Personal information
- Full name: Dominic Sy Johns
- Date of birth: 12 April 2000 (age 26)
- Place of birth: Australia
- Height: 1.70 m (5 ft 7 in)
- Position: Winger

Team information
- Current team: HKFC
- Number: 11

Youth career
- Benfica de Macau
- CCM Academy
- 2017–2019: NWS Youth

Senior career*
- Years: Team / Apps / (Gls)
- 2019–2023: NWS Spirit / 7 / (0)
- 2023–2024: HKFC / 11 / (2)
- 2025–: HKFC / 9 / (1)

= Dominic Johns =

Australian soccer player

Dominic Sy Johns (born 12 April 2000), or simply known as Dom Johns, is an Australian professional soccer player who currently plays as a winger for Hong Kong Premier League club HKFC.

== Club career ==
=== Early career ===
Johns was part of the Central Coast Mariners Academy and Benfica de Macau youth for quite some time in his youth years as he resided in Macau until he was nine.

=== NWS Spirit ===
Johns was promoted to the NWS Spirit senior squad in 2019 following good performances in the under-20's.

=== HKFC ===
In August 2023, Johns signed for Hong Kong Premier League club HKFC on a free transfer from NWS Spirit following his end of contract. He previously attended trials at Eastern but ultimately was signed by HKFC following good performances in pre-season.
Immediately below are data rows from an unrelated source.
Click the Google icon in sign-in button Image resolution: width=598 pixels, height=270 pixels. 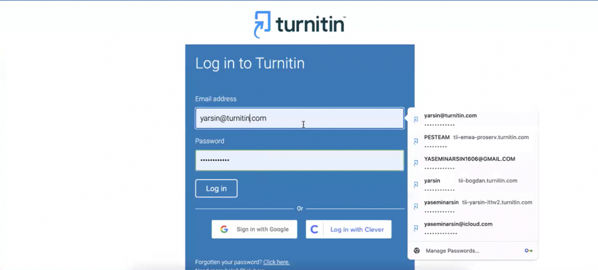tap(224, 229)
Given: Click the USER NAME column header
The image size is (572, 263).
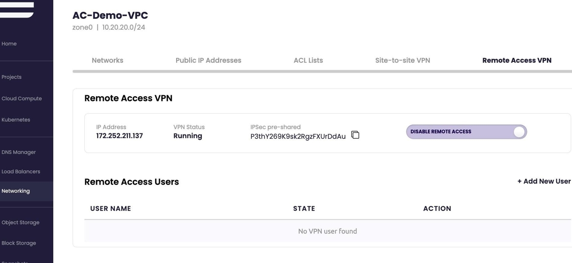Looking at the screenshot, I should click(x=110, y=209).
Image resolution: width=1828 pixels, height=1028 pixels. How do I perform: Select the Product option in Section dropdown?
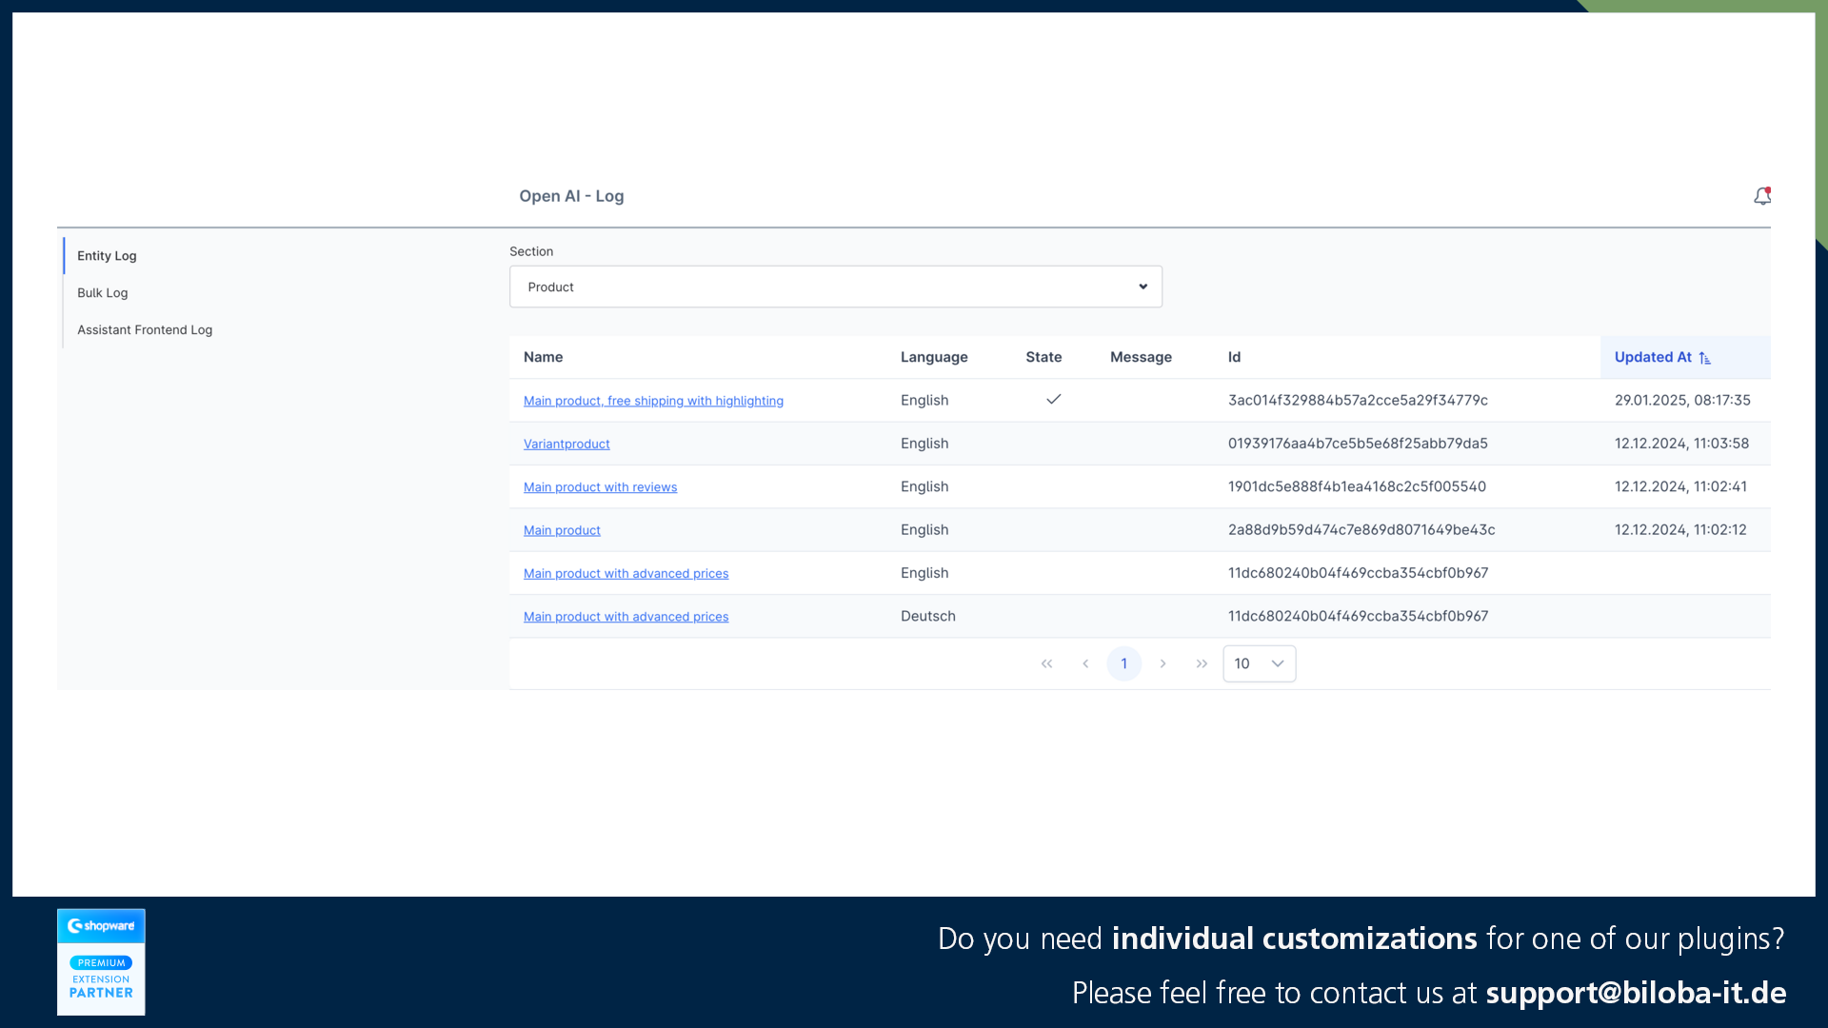click(836, 287)
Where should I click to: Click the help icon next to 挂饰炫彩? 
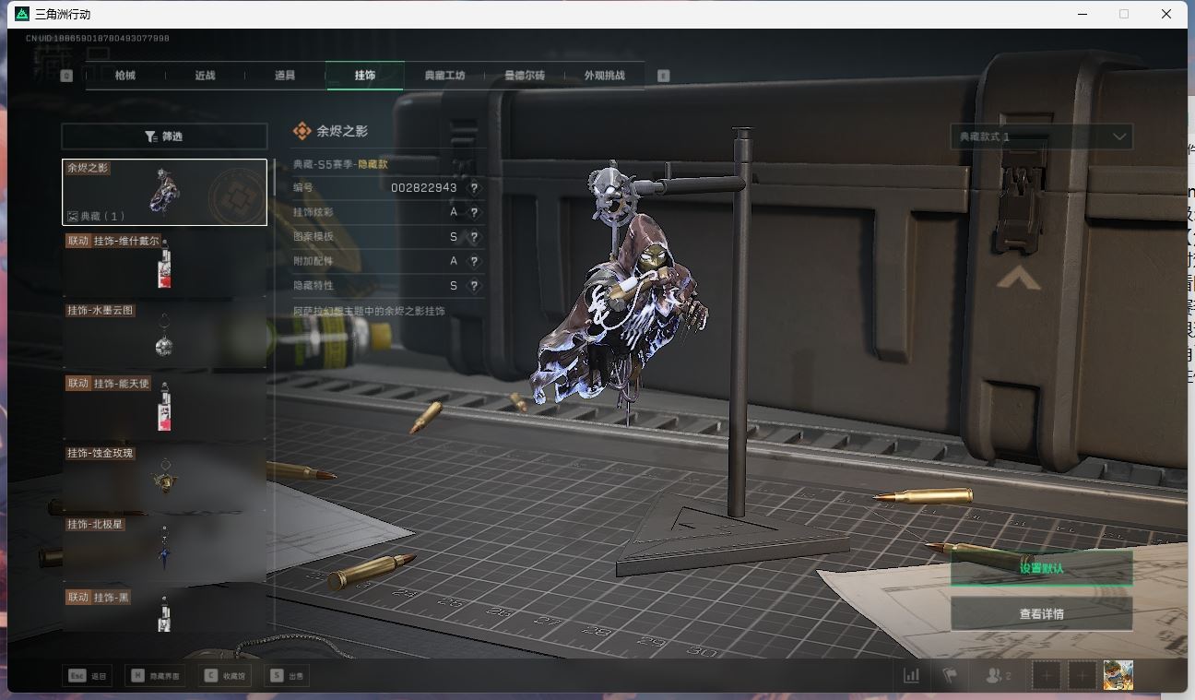click(474, 212)
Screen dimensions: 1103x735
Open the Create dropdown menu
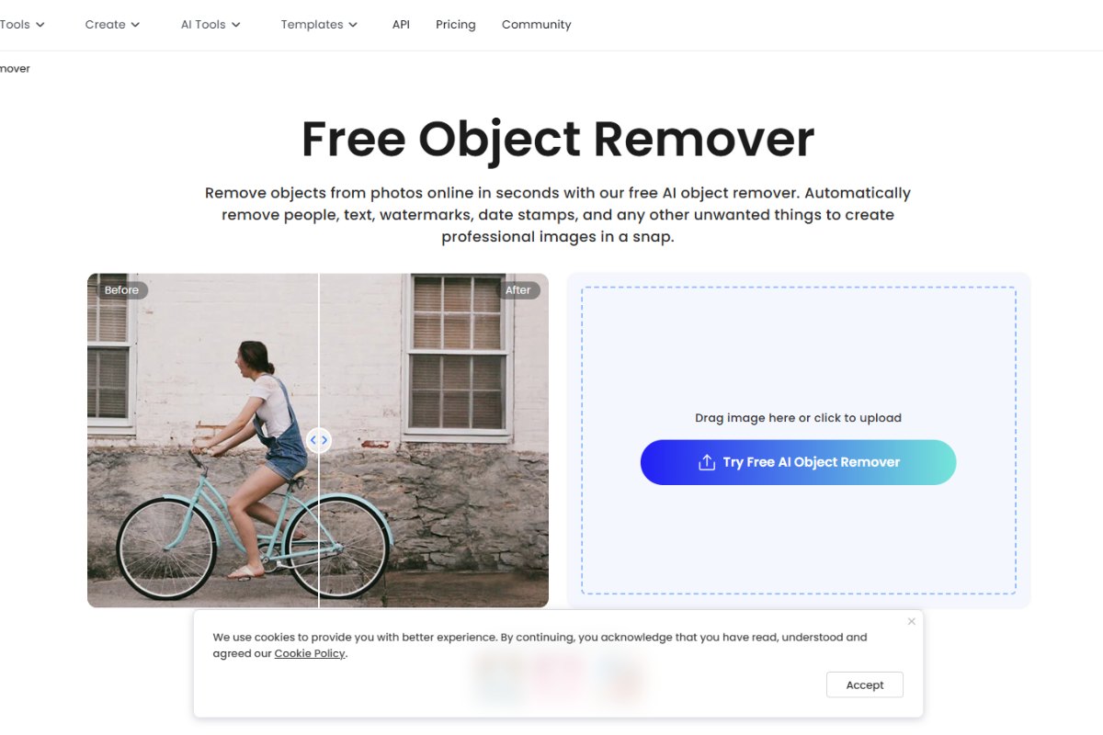point(112,25)
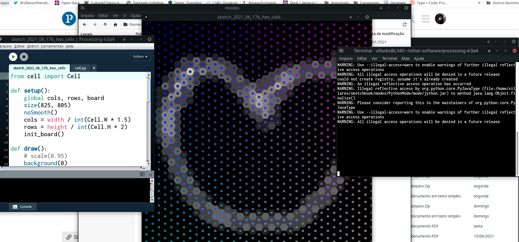Run the sketch with the play button
The image size is (519, 242).
13,57

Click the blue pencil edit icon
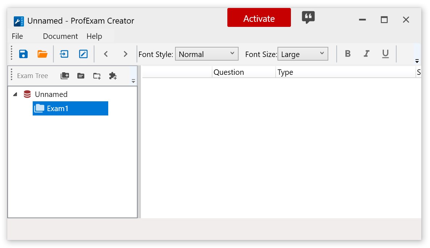83,54
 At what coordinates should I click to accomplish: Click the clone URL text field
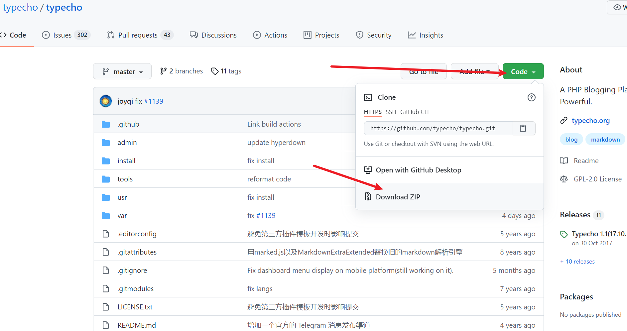(x=438, y=128)
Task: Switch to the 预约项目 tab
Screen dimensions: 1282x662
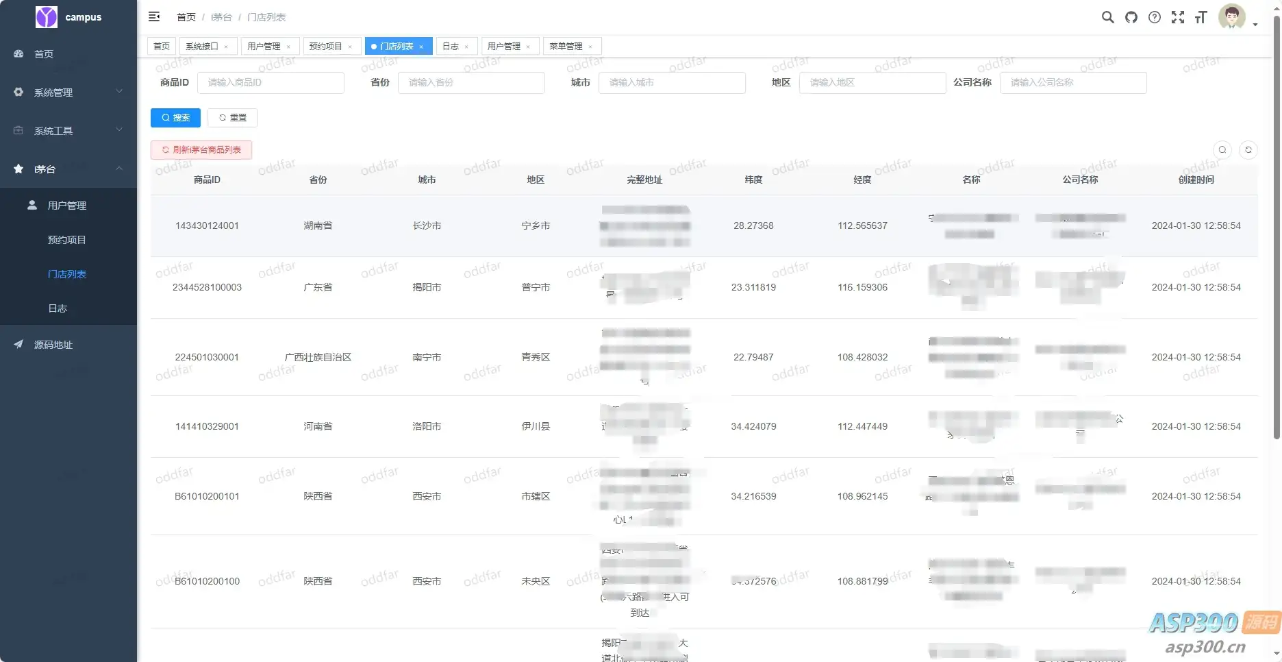Action: tap(325, 46)
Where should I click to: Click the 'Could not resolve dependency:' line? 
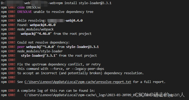[44, 43]
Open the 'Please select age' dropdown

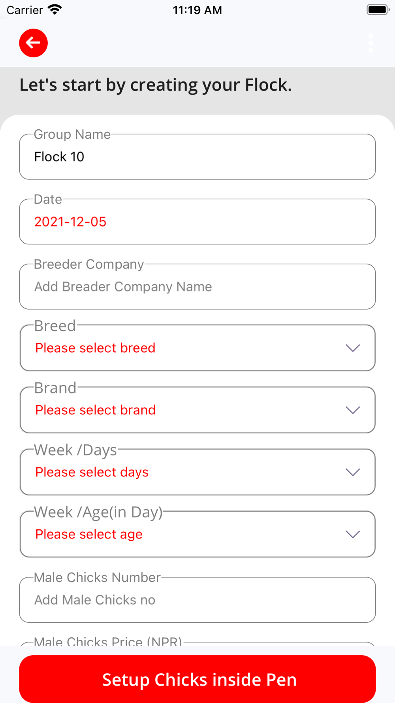click(x=198, y=534)
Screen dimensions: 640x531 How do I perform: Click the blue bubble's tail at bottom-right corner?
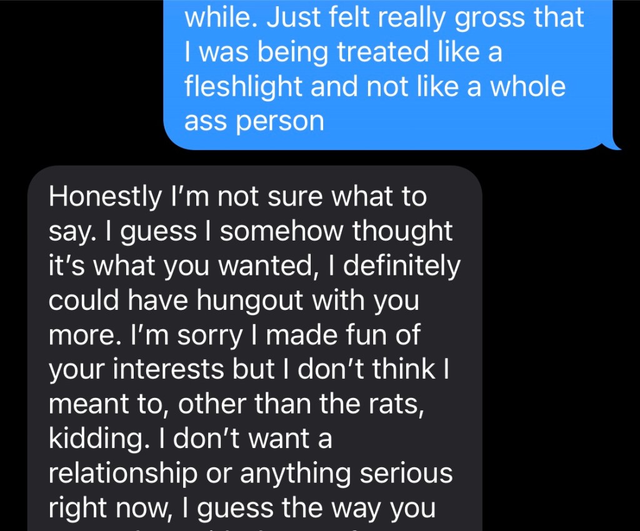[x=615, y=146]
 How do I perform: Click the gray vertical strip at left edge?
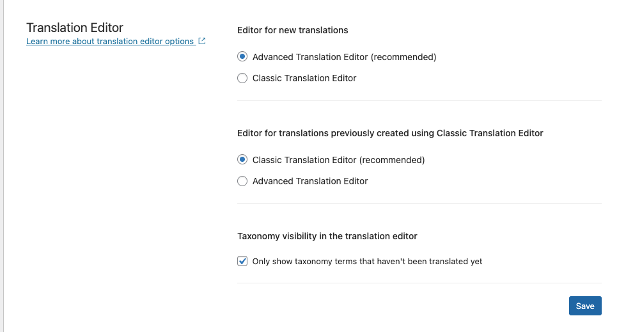pyautogui.click(x=1, y=166)
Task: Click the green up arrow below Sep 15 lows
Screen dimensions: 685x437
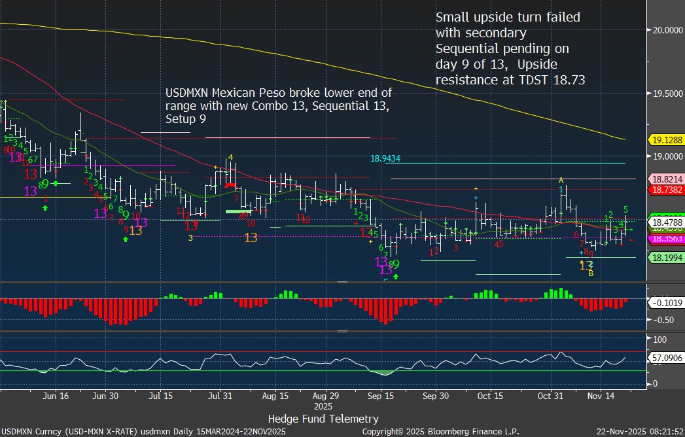Action: (395, 277)
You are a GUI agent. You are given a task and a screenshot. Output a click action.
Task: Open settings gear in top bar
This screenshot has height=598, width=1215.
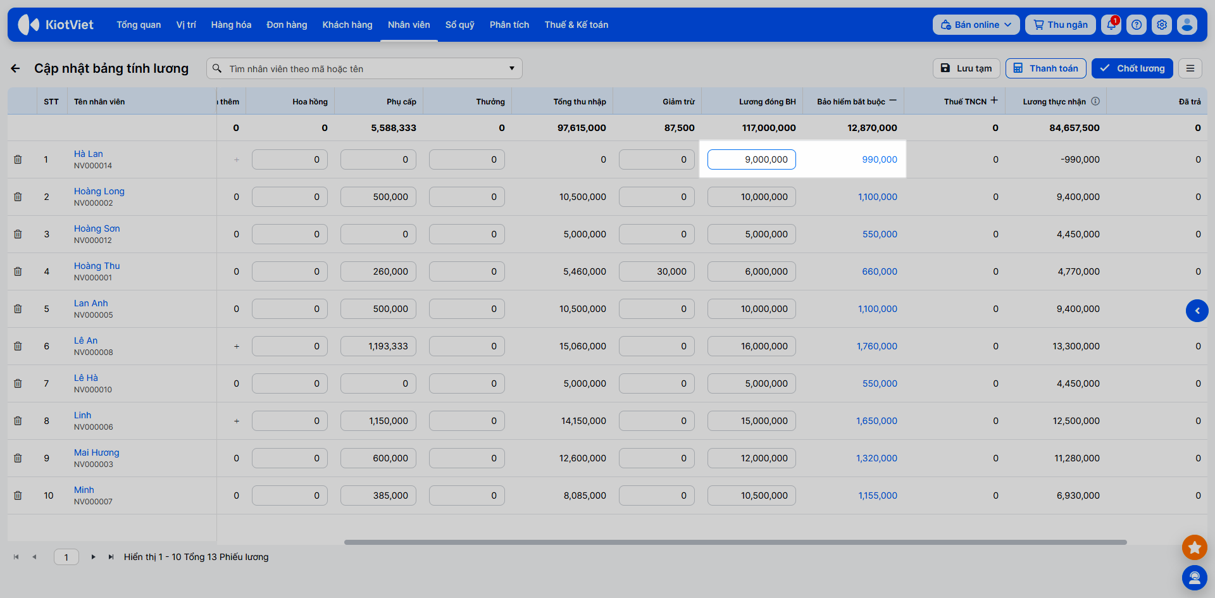click(1162, 25)
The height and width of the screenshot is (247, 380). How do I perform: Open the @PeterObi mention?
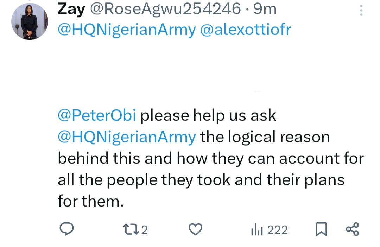pos(97,116)
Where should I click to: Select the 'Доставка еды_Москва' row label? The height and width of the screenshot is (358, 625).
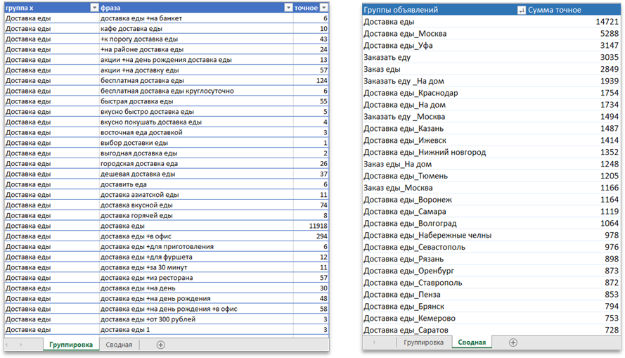(x=405, y=34)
On 17 September 2023, Johns scored in his debut for the club in a 1–0 victory over Sham Shui Po in a league match.

On 15 October 2023, Johns scored his second for the club in a 2–1 defeat to Tai Po in the Hong Kong Sapling Cup. However, he was unable to recover a point for his club.

On 12 May 2024, Johns suffered a horrible leg fracture during a league match against North District.

On 1 August 2025, Johns rejoined HKFC after recovering from injuries.

== Career statistics ==

=== Club ===

Appearances and goals by club, season and competition
| Club | Season | League |  |  | FA Cup |  | Sapling Cup |  | Others |  | Total |  |
| Division | Apps | Goals | Apps | Goals | Apps | Goals | Apps | Goals | Apps | Goals |
| HKFC | 2023–24 | Hong Kong Premier League | 6 | 2 | 0 | 0 | 9 | 3 | 1 | 0 | 4 | 2 |
| Total |  | 6 | 2 | 0 | 0 | 9 | 3 | 1 | 0 | 16 | 5 |
| Career total |  |  | 6 | 2 | 0 | 0 | 9 | 3 | 1 | 0 | 16 | 5 |

- Notes

== Honours ==

=== NWS Spirit ===
- Waratah Cup: 2022

== Personal life ==
Johns was born of Australian-English descent through his parents. His mom was born in Hong Kong. However, he did not receive any form of citizenship. Besides Australian and British citizenship, Johns also holds Macau residency due to his residing in Macau until he moved back to Australia.